§ **DIRECTIONS FOR THIS TASK**: Please restate exactly the lines from the one holding "Click the Cancel button" to the end of the material, including both ends and excluding every picture.

§ **RECORDS SUPPLIED**:
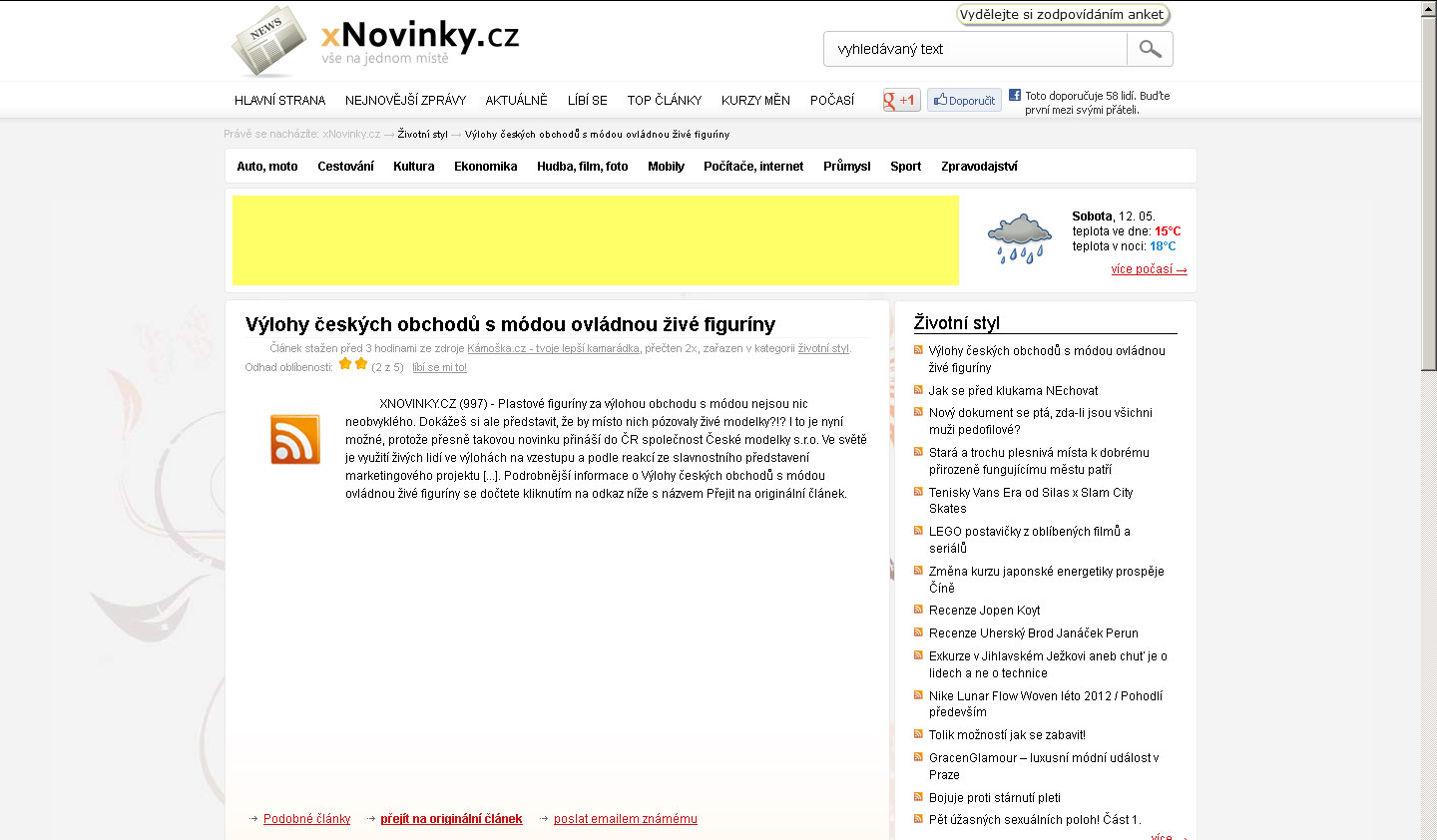1437x840 pixels.
Task: Click the Vydělejte si zodpovídáním anket button
Action: tap(1062, 15)
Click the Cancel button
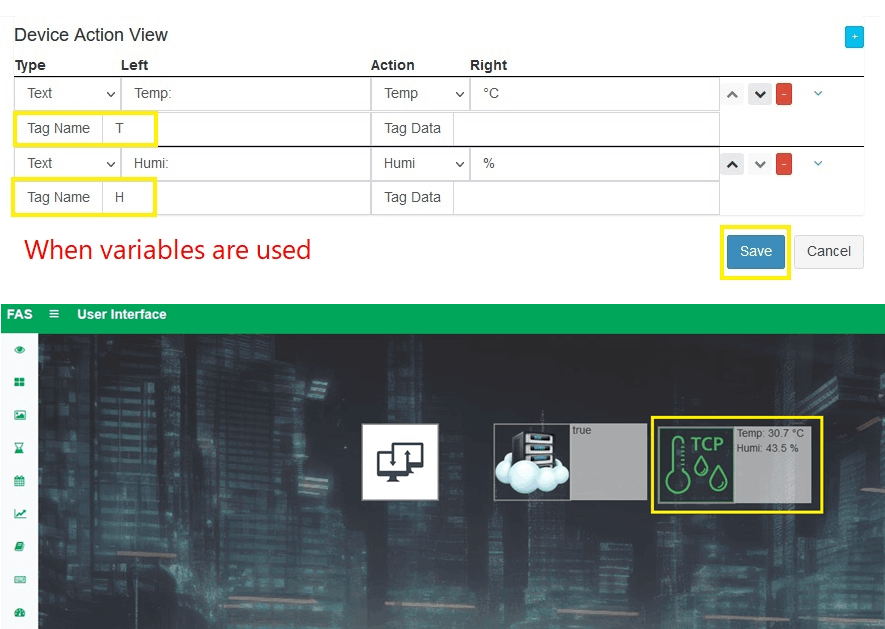 coord(828,251)
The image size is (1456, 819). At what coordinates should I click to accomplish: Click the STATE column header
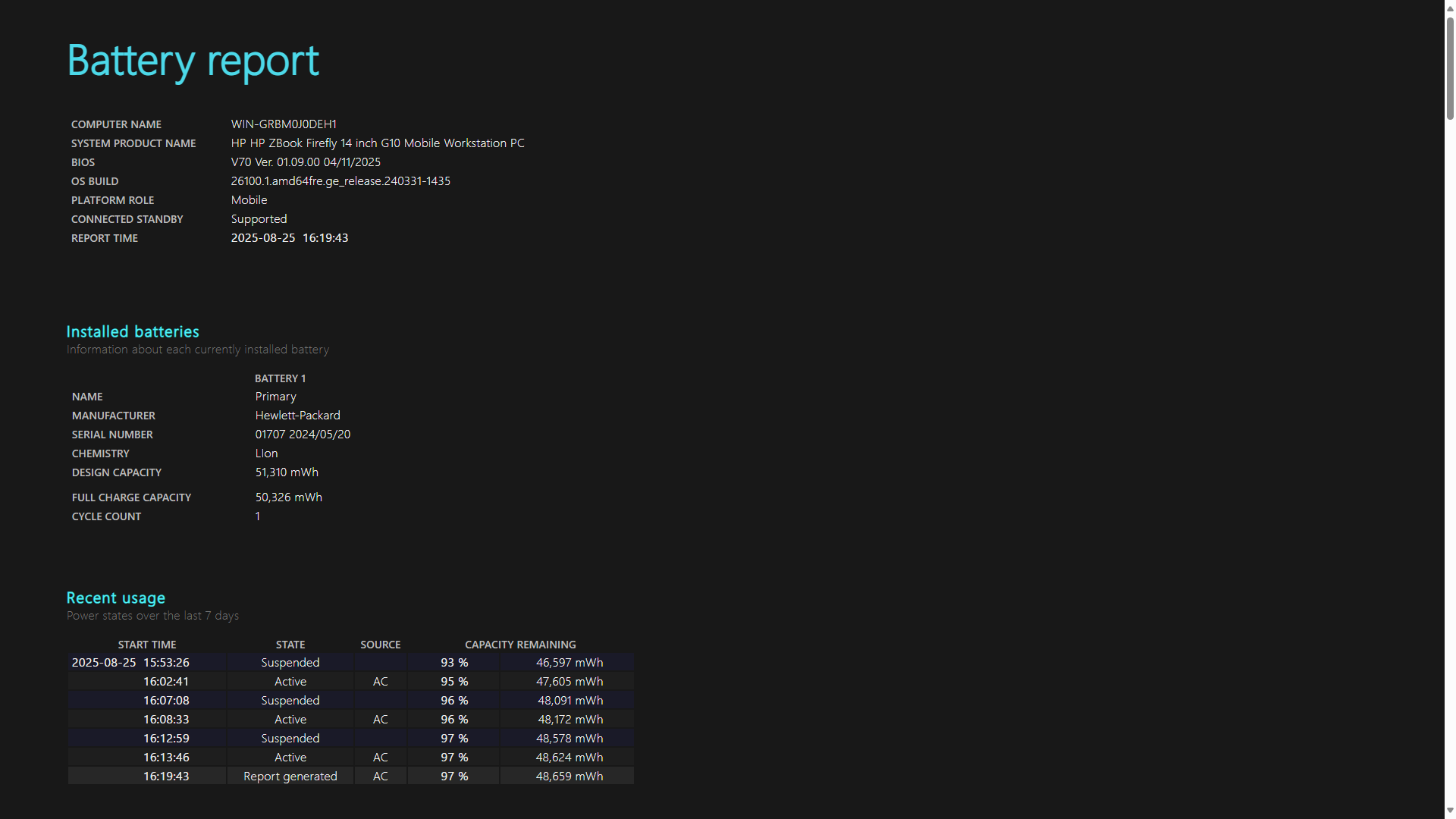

§ **ANSWER SECTION**:
Click the Cancel button
 coord(828,251)
The image size is (1456, 819). At what coordinates should I click to accomplish: Click the STATE column header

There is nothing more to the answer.